[Stored data entries]
..........

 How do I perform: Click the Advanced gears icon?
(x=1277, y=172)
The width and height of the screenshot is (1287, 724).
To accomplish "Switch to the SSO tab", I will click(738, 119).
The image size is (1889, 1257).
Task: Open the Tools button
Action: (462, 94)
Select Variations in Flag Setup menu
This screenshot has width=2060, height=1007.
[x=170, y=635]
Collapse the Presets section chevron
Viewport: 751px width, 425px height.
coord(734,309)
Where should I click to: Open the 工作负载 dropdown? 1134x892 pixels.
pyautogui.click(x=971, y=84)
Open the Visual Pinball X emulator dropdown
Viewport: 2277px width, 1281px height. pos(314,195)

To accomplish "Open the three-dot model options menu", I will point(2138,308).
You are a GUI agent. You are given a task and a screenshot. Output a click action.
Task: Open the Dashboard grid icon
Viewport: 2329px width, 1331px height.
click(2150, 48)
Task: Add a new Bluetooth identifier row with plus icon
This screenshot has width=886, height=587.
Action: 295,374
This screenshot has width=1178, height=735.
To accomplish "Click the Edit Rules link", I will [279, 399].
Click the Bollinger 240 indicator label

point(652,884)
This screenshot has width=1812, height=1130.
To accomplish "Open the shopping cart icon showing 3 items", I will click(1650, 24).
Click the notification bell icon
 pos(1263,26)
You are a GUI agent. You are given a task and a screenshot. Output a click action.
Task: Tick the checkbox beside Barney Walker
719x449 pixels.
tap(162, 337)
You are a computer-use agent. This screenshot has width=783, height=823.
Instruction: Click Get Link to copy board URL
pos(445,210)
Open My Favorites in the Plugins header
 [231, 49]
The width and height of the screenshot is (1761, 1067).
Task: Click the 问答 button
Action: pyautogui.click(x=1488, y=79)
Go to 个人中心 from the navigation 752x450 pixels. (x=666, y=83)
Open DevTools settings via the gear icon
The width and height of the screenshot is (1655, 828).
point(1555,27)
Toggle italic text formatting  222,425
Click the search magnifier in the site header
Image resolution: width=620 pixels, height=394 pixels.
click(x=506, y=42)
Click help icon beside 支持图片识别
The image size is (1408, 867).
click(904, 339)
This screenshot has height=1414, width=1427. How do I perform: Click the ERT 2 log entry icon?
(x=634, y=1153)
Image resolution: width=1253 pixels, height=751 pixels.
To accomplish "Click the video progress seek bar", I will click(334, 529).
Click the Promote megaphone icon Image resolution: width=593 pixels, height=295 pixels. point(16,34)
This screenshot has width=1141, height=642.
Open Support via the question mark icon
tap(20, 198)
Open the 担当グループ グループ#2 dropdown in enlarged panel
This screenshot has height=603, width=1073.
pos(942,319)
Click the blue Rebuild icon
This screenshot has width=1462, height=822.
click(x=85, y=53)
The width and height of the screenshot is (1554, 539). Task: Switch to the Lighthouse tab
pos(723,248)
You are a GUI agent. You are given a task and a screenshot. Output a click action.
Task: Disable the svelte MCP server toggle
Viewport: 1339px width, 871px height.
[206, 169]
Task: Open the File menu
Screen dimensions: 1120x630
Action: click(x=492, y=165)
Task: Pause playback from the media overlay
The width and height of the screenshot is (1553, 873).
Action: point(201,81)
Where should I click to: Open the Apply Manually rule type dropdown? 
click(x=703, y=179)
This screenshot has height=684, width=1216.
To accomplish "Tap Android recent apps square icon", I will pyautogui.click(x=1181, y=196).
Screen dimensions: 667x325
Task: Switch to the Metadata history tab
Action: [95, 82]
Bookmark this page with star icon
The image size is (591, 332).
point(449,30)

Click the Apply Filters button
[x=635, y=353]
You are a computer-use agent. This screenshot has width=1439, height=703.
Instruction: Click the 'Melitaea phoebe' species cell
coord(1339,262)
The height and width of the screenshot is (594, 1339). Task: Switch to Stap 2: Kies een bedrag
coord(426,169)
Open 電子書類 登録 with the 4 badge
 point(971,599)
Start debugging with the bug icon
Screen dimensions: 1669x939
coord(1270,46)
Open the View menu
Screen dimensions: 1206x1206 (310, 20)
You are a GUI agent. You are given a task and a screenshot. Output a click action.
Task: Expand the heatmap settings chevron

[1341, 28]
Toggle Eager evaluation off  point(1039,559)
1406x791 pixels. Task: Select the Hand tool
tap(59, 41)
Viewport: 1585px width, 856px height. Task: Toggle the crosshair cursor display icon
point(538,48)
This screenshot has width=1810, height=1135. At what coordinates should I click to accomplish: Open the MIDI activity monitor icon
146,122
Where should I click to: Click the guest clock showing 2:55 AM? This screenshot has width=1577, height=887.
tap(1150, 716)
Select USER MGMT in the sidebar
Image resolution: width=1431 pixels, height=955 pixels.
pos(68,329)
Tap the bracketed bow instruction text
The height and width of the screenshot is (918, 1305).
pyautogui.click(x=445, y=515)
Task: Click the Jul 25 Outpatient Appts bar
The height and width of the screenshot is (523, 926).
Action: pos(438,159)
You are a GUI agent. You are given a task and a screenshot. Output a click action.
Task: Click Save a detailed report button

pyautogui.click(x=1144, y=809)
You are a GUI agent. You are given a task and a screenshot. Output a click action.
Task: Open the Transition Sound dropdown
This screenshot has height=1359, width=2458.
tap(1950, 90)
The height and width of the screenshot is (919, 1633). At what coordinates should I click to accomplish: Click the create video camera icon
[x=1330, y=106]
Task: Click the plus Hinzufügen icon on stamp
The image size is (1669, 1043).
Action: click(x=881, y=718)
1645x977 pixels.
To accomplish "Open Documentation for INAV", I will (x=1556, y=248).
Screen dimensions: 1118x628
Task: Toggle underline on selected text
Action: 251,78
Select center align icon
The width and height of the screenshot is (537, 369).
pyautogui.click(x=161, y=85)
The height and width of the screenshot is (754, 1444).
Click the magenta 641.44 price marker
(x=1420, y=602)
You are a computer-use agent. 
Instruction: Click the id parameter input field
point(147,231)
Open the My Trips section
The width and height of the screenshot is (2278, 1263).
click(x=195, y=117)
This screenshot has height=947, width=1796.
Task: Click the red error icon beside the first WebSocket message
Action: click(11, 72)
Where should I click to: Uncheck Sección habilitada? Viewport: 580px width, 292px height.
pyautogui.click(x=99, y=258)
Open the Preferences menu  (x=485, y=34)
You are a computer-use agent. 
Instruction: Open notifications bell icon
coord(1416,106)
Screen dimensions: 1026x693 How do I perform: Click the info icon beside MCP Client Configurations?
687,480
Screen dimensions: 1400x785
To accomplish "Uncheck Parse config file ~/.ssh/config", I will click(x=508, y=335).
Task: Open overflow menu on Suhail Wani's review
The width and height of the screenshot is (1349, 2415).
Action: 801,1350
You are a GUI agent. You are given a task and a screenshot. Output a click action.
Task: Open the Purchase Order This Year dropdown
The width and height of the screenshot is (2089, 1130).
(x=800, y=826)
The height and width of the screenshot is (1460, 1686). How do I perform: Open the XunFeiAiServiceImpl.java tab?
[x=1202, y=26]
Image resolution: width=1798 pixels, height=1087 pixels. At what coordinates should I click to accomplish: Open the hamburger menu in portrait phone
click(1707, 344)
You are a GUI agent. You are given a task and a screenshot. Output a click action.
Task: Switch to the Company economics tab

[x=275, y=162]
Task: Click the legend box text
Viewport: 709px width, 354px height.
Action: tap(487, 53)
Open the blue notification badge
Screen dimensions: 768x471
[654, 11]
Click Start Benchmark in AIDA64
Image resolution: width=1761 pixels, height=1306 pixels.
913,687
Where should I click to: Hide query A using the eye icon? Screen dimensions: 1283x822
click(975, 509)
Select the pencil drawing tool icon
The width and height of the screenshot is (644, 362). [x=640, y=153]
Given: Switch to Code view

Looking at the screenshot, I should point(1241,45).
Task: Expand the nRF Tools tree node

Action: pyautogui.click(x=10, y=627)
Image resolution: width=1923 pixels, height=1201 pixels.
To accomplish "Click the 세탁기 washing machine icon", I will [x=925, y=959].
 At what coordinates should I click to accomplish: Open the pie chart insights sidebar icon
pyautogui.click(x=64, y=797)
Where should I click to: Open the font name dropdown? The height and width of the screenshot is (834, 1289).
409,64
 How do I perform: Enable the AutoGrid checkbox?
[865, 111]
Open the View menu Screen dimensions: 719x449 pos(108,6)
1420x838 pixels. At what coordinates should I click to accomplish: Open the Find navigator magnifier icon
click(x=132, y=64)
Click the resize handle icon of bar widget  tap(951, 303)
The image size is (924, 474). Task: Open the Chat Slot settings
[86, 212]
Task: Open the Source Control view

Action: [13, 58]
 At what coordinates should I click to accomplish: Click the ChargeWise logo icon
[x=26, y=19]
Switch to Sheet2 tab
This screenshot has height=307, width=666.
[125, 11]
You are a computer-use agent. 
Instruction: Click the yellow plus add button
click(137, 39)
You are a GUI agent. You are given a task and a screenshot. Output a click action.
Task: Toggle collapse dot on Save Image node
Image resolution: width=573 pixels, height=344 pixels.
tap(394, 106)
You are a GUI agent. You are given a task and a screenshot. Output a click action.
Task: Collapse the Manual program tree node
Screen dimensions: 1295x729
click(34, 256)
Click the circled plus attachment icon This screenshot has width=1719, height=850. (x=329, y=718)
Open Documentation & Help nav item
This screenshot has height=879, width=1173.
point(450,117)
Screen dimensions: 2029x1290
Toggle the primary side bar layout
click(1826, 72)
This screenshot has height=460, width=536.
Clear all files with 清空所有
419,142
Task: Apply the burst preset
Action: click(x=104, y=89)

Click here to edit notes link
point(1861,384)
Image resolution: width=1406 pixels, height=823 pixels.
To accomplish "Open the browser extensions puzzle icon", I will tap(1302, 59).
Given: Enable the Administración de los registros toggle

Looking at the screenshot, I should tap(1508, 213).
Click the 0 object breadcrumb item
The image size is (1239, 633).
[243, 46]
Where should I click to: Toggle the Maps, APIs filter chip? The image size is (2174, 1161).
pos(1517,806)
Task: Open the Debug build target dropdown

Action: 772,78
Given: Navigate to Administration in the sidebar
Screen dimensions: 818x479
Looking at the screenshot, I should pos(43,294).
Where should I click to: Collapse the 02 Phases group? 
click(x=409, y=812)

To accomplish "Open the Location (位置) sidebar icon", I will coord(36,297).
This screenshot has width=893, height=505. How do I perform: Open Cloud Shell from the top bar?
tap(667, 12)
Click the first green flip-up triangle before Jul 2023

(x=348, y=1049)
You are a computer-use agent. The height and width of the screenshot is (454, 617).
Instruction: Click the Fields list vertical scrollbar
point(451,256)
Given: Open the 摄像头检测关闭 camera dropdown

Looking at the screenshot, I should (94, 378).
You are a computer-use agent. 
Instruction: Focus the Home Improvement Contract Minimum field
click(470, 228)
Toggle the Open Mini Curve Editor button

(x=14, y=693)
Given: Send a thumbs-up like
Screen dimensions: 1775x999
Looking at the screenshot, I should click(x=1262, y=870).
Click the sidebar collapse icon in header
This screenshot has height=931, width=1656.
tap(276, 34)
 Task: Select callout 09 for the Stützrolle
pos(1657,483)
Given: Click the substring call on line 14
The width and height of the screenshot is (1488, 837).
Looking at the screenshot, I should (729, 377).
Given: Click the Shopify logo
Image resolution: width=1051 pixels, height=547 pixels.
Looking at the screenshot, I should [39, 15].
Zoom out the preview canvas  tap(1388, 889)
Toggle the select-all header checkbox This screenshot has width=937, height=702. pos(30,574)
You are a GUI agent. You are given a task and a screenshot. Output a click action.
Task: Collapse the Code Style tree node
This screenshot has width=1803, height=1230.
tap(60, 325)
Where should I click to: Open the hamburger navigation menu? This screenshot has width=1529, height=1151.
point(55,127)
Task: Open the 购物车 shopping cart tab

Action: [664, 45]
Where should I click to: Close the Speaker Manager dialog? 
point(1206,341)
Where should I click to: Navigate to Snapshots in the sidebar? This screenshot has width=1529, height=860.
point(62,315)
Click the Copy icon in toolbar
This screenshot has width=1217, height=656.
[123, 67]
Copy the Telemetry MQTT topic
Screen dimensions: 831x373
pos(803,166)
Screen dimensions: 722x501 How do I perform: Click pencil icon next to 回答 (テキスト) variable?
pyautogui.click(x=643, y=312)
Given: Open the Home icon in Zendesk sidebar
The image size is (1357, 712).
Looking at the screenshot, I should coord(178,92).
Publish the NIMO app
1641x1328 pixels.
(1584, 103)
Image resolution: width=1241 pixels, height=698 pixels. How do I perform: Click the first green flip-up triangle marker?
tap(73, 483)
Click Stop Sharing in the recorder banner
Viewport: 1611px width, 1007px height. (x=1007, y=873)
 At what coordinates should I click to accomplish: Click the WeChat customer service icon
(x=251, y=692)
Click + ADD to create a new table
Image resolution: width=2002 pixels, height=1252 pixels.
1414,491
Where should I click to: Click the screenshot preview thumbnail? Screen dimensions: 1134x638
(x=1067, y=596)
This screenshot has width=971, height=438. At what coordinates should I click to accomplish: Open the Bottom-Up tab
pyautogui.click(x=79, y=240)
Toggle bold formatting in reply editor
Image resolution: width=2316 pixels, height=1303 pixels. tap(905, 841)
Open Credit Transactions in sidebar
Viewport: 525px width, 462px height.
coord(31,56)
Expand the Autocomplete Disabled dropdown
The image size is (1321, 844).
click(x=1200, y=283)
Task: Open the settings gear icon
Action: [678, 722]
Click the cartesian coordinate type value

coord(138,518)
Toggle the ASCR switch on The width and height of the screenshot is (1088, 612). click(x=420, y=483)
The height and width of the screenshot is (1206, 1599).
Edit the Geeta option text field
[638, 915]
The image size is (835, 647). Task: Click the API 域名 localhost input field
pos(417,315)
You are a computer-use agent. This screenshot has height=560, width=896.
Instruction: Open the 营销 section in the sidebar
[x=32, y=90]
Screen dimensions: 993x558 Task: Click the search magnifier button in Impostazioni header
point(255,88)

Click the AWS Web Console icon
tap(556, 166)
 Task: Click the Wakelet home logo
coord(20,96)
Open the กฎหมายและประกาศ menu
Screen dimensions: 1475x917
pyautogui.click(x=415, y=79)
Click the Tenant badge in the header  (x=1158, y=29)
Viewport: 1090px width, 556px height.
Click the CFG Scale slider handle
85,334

..........

Exercise aim – Please provide an exact transcription of each line from the one holding "Task: Click the Wakelet home logo" through the final line of the data above.

Exercise result –
 Task: Click the Wakelet home logo
coord(20,96)
Open the กฎหมายและประกาศ menu
Screen dimensions: 1475x917
pyautogui.click(x=415, y=79)
Click the Tenant badge in the header  (x=1158, y=29)
Viewport: 1090px width, 556px height.
Click the CFG Scale slider handle
85,334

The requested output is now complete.